Abstract
Background/Aim: Obstructive sleep apnea syndrome (OSAS) is associated with intermittent episodes of hypoxia, endothelial dysfunction and associated cardiovascular problems. Our aim was to investigate whether OSAS-related hypoxia alters the expression of rho-associated protein kinase (ROCK), a marker of chronic hypoxia and endothelial dysfunction. Materials and Methods: ROCK1 and ROCK2 levels were measured by immunoblotting in peripheral blood mononuclear cells (PBMC) of 47 OSAS patients and 17 healthy controls. Results: OSAS patients showed significantly lower PBMC ROCK1 and ROCK2 levels than healthy controls in the morning, but not in the evening. ROCK1/2 levels were correlated with blood triglyceride, visceral adiposity index, minimum oxygen saturation, C-reactive protein concentration, lymphocyte levels and sleep efficiency. Conclusion: Intermittent hypoxia induced by OSAS does not permanently alter ROCK protein expression levels. OSAS appears to be associated with endothelial dysfunction through inflammation and lipid metabolism pathways.

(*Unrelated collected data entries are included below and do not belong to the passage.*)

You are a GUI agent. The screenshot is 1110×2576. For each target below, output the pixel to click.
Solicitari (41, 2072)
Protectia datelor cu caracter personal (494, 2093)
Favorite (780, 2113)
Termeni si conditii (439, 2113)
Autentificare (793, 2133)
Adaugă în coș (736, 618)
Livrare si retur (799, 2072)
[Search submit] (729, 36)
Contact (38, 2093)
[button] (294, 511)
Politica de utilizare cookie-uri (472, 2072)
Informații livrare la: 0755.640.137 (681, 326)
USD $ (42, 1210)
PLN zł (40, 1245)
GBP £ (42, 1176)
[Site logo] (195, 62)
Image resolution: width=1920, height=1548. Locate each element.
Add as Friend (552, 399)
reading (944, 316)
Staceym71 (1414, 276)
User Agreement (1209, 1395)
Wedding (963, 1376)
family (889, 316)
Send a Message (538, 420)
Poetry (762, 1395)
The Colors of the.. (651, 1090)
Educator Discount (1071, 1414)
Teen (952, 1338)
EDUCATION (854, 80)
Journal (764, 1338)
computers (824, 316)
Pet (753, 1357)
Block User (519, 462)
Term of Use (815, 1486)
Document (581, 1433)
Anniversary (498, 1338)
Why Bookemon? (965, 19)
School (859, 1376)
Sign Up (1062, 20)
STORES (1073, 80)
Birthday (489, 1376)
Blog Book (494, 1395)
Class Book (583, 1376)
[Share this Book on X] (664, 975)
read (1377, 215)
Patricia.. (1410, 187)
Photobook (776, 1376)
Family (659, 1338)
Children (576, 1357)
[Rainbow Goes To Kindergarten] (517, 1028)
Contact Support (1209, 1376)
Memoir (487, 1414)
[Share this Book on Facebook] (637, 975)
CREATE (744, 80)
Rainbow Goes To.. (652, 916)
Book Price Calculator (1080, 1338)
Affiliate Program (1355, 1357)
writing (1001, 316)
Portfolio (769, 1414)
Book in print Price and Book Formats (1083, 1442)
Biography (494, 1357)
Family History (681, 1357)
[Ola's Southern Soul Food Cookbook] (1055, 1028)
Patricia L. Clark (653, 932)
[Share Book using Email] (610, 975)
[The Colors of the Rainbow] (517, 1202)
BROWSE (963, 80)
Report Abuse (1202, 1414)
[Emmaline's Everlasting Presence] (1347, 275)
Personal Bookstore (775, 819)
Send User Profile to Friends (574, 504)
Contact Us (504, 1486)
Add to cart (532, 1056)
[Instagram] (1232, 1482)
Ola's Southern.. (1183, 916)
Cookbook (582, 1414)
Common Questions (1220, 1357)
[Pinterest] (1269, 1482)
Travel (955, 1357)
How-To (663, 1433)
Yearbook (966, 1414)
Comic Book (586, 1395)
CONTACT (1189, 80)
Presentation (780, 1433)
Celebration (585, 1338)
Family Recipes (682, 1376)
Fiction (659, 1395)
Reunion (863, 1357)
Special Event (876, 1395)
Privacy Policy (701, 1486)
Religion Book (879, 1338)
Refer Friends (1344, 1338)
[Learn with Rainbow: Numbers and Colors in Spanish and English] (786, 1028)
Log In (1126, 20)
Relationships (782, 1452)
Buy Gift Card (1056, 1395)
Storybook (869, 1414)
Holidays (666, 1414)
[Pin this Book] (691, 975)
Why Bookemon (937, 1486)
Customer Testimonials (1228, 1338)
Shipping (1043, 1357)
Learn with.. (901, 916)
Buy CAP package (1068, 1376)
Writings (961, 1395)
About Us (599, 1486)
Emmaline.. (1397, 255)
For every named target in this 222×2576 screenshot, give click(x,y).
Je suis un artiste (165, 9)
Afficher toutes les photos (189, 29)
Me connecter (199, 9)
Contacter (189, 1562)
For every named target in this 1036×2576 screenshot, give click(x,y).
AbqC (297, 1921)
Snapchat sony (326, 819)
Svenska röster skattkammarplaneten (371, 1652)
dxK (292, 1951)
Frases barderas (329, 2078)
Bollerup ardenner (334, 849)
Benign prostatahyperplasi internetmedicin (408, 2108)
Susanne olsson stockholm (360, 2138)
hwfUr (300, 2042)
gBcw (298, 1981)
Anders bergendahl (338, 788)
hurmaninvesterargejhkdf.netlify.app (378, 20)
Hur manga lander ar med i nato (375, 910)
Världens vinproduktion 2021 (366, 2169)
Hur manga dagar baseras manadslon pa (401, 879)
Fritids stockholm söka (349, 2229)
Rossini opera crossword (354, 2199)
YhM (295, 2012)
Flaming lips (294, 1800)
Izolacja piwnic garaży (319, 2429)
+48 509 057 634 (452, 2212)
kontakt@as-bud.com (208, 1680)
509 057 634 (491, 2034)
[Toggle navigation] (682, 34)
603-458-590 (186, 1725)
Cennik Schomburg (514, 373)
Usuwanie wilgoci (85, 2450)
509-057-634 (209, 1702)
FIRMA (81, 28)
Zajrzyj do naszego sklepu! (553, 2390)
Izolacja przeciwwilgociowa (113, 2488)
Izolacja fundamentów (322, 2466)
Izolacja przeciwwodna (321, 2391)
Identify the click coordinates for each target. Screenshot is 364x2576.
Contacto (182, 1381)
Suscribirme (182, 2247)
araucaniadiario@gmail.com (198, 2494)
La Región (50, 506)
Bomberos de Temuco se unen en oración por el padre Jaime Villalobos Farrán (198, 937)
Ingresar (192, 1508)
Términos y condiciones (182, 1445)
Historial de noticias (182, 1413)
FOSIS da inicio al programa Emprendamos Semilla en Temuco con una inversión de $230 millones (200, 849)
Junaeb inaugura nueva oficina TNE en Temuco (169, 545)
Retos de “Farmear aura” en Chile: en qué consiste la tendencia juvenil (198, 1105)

Keywords: sleep apnea syndrome, rho-associatedprotein kinase, ROCK, triglycerides, polysomnography, sleep
Obstructive sleep apnea syndrome (OSAS) is one of the most frequent sleep disorders with a prevalence of 2-4% in the adult population, 3.1%-7.5% in men and 1.8%-5% in women (1-9). OSAS is characterized by repetitive episodes of apnea due to total compression of respiratory tract, intermittent hypoxia, reduced blood oxygen saturation and impaired sleep quality. It may cause difficulty sleeping, morning headache, daytime sleepiness, fatigue and reduced performance in daytime activities. Age, male gender and obesity have been listed among the risk factors of OSAS (1-3,10). Moreover, OSAS has been associated with increased risk for arterial and pulmonary hypertension, cardiovascular and cerebrovascular disorders and metabolic syndrome (2,11-14).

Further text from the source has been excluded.